# TCR Advanced Rabo



## John.B (Apr 3, 2009)

Hi,

Does anyone here own a TCR Advanced Rabo 2013 (not the SL model)?

Thanks


----------



## r1lee (Jul 22, 2012)

I don't think giant made any. I know that the defy advanced rabo version was discontinued just as it was about to go into production.


----------



## Cinelli 82220 (Dec 2, 2010)

John.B said:


> TCR Advanced Rabo 2013


There's no Rabo team in 2013, unlikely there would be a Rabo bike.


----------



## John.B (Apr 3, 2009)

I saw it on their website:

giant-bicycles.com/en-us/bikes/model/tcr.advanced.rabo/11489/55795/


----------



## Cinelli 82220 (Dec 2, 2010)

Interesting! They must have had a bunch already made when Rabo quit sponsorship.

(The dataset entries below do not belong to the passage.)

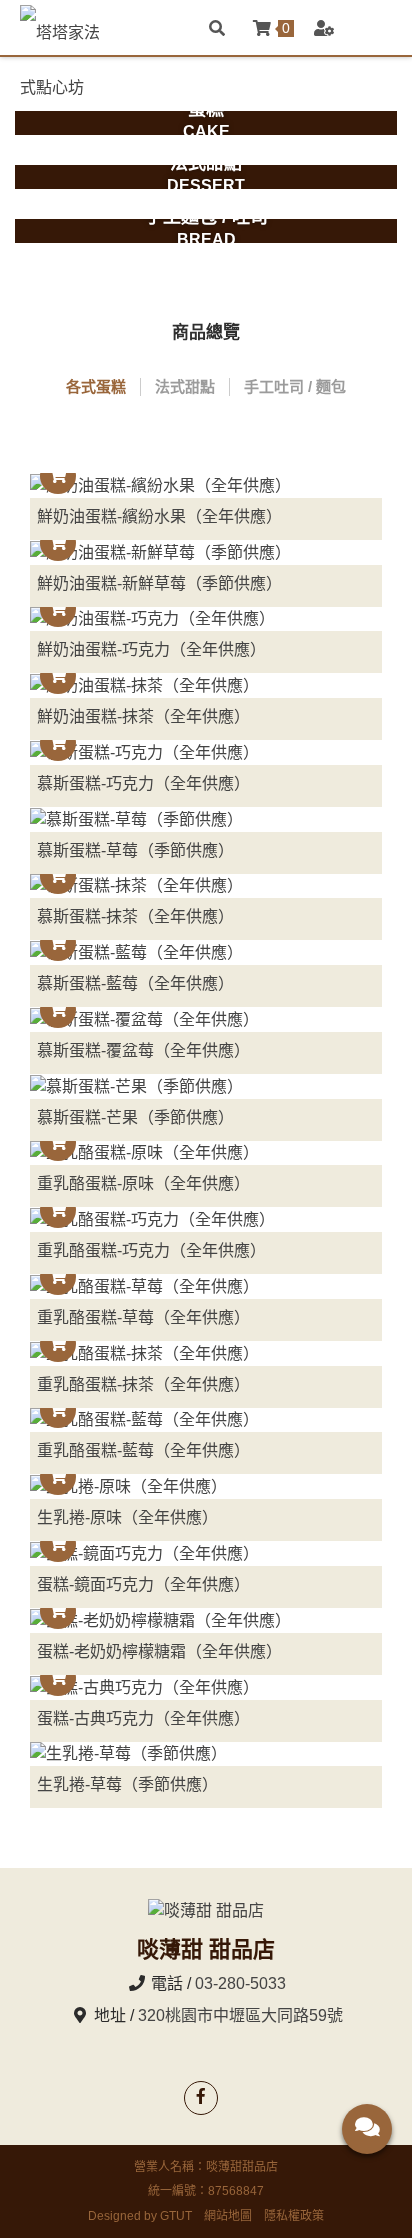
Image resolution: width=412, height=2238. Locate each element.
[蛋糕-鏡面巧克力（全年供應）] (206, 1553)
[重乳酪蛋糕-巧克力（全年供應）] (206, 1219)
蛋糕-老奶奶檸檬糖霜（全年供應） (159, 1651)
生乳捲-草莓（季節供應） (127, 1784)
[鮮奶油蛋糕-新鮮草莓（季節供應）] (206, 552)
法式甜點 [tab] (185, 386)
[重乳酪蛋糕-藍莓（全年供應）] (206, 1420)
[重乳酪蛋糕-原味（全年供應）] (206, 1153)
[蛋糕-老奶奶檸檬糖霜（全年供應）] (206, 1620)
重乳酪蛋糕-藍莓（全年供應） (143, 1450)
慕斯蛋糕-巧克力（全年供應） (143, 783)
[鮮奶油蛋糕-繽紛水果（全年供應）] (206, 485)
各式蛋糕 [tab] (96, 386)
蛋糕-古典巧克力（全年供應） (143, 1718)
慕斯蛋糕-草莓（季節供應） (135, 850)
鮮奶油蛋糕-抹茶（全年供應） (143, 716)
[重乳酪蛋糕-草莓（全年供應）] (206, 1286)
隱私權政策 (294, 2216)
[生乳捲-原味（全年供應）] (206, 1486)
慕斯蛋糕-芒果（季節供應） (135, 1117)
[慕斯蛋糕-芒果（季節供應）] (206, 1086)
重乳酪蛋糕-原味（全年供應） (143, 1183)
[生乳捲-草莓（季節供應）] (206, 1754)
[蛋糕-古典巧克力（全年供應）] (206, 1687)
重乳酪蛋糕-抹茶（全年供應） (143, 1384)
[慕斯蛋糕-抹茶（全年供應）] (206, 886)
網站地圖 (228, 2216)
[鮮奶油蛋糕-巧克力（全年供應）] (206, 619)
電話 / (171, 1983)
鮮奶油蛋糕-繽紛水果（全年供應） (159, 516)
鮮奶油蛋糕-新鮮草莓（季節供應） (159, 583)
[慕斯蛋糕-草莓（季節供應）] (206, 819)
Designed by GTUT (140, 2216)
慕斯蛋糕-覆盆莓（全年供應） (143, 1050)
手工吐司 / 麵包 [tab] (295, 386)
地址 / (114, 2015)
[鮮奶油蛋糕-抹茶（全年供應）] (206, 685)
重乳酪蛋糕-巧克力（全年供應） (151, 1250)
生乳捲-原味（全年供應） (127, 1517)
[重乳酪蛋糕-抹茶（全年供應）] (206, 1353)
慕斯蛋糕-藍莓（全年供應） (135, 983)
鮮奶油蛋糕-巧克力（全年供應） (151, 649)
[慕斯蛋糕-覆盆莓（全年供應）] (206, 1019)
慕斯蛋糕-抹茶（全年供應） (135, 916)
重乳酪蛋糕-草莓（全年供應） (143, 1317)
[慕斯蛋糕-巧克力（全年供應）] (206, 752)
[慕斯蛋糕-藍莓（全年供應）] (206, 952)
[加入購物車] (58, 476)
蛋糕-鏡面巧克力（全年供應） (143, 1584)
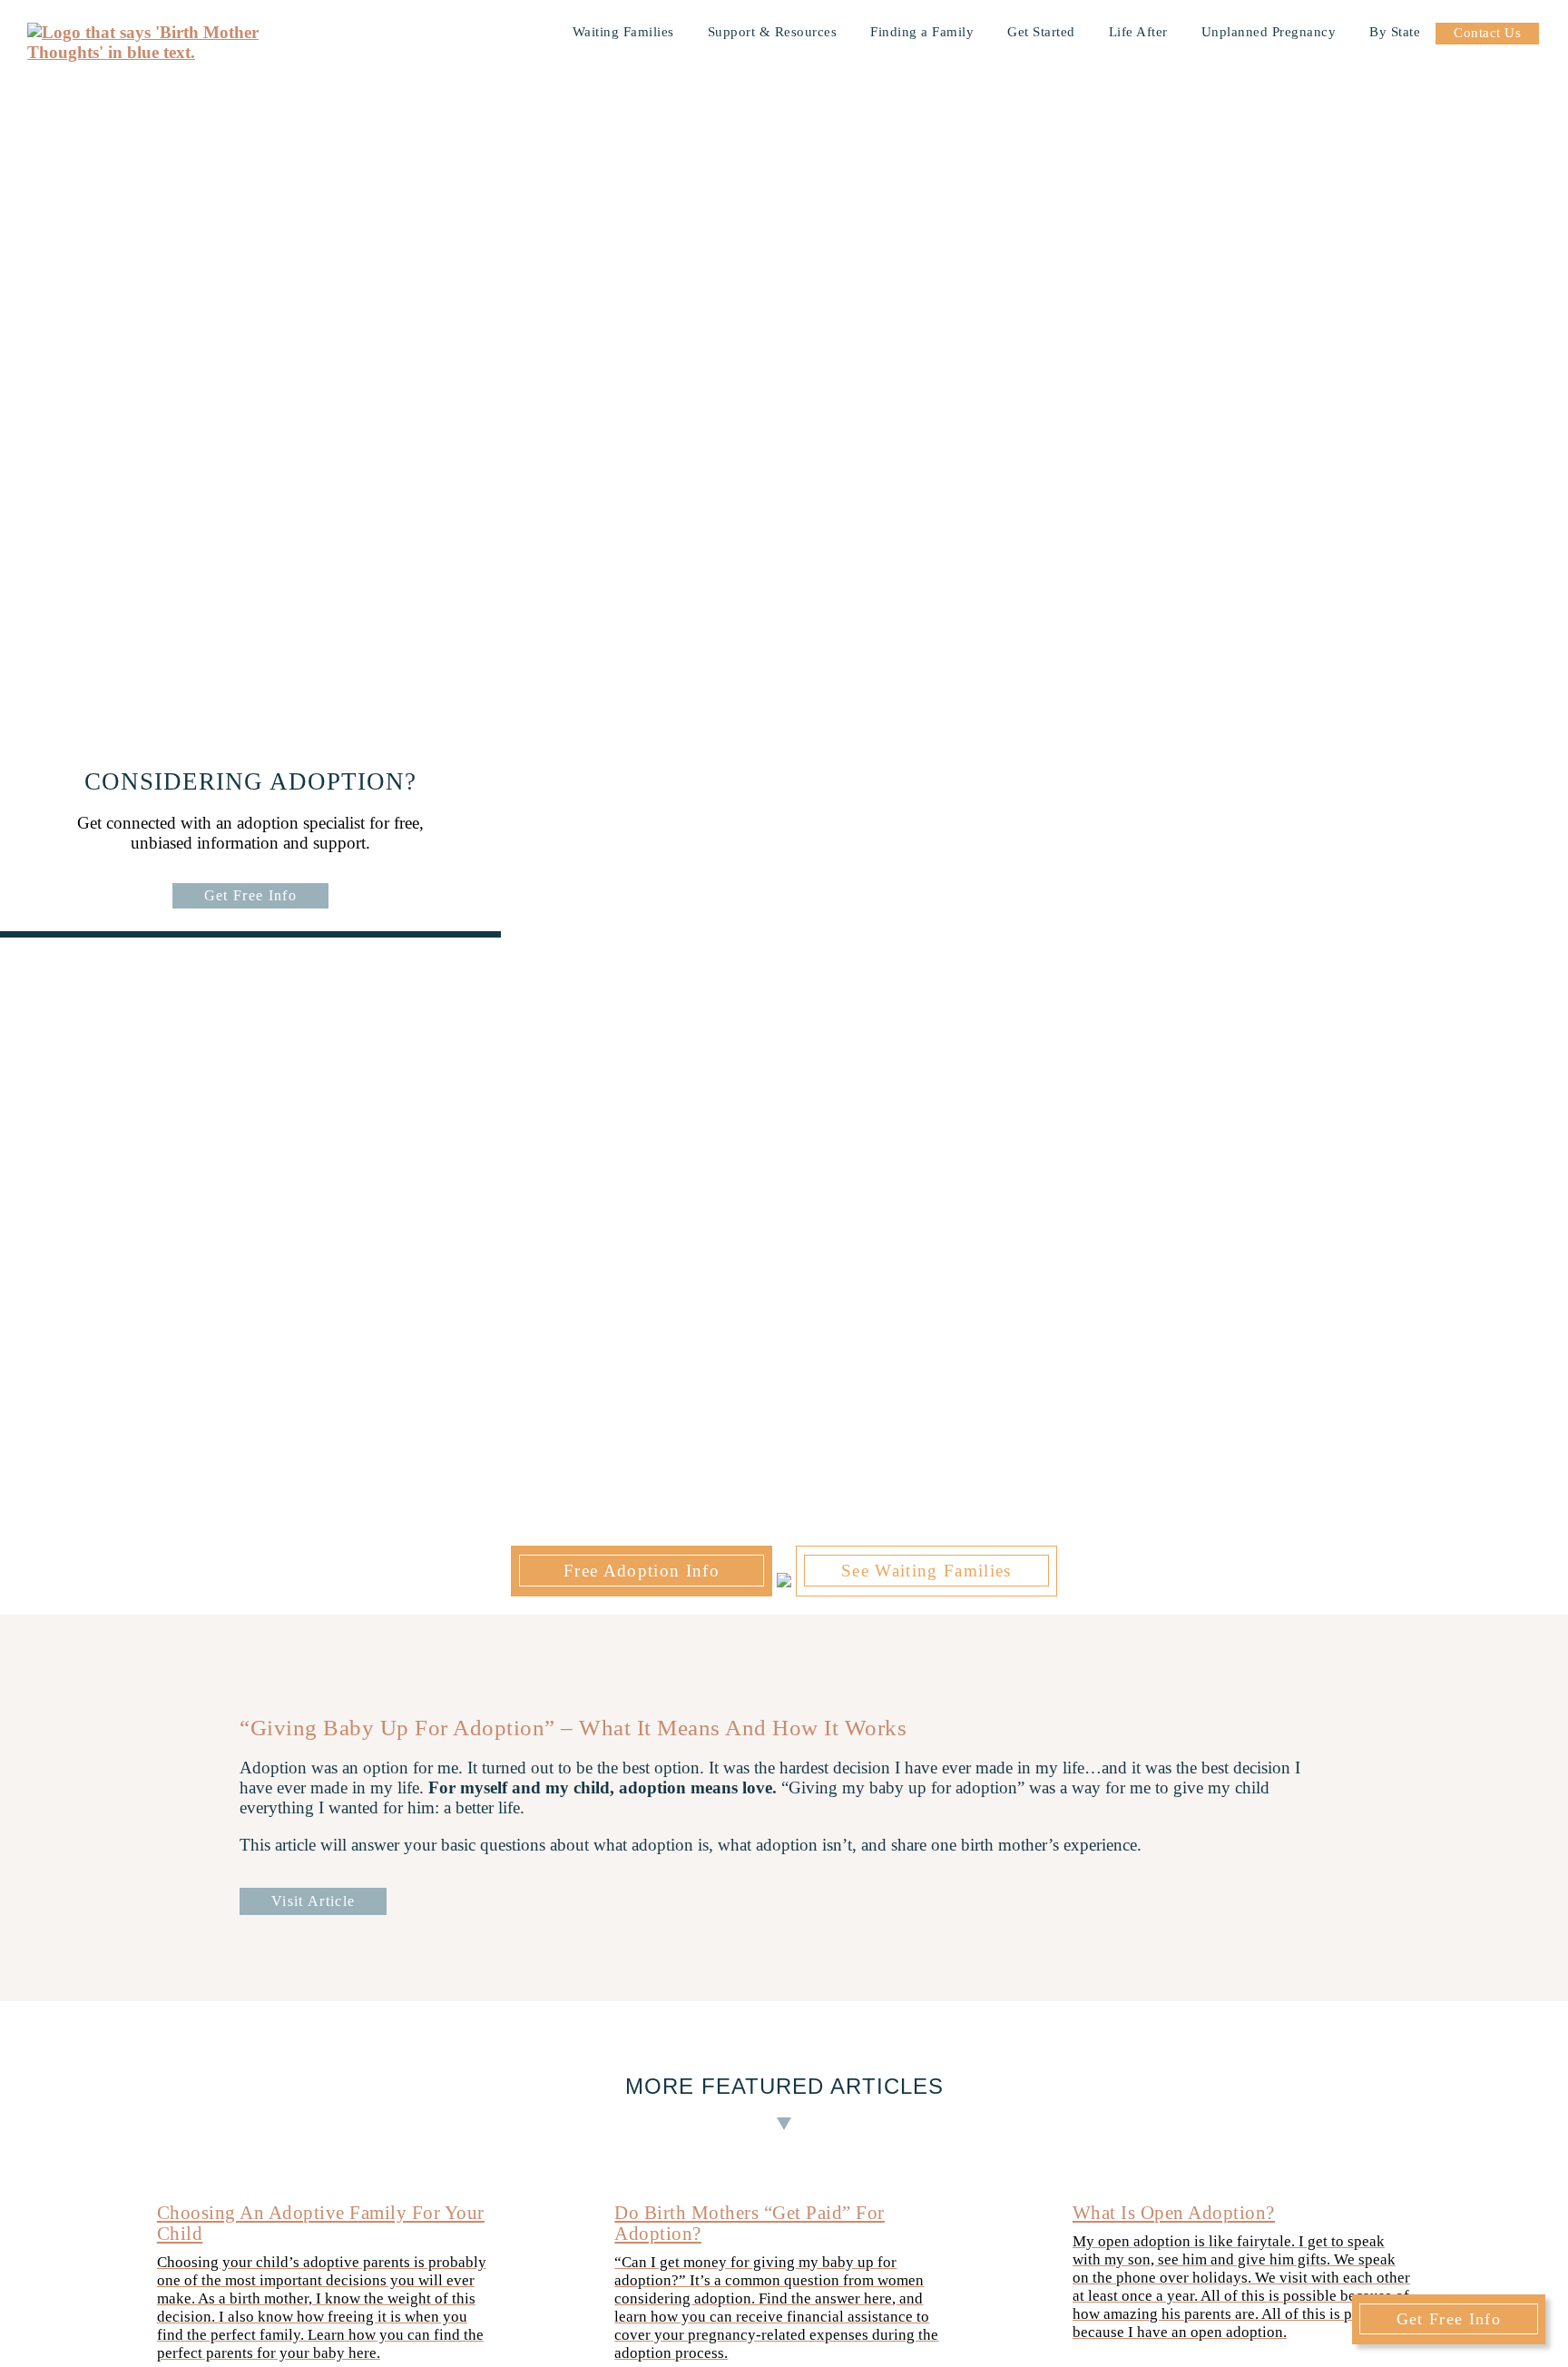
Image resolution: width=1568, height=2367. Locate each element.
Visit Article (313, 1901)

Looks like a good bike, and good value. Might be a collector's item if you can actually get one.


----------



## r1lee (Jul 22, 2012)

John.B said:


> I saw it on their website:
> 
> giant-bicycles.com/en-us/bikes/model/tcr.advanced.rabo/11489/55795/


These were all announced with pictures. Actual production of the bikes never happened, if they did Giant didn't ship any out and don't plan to.


----------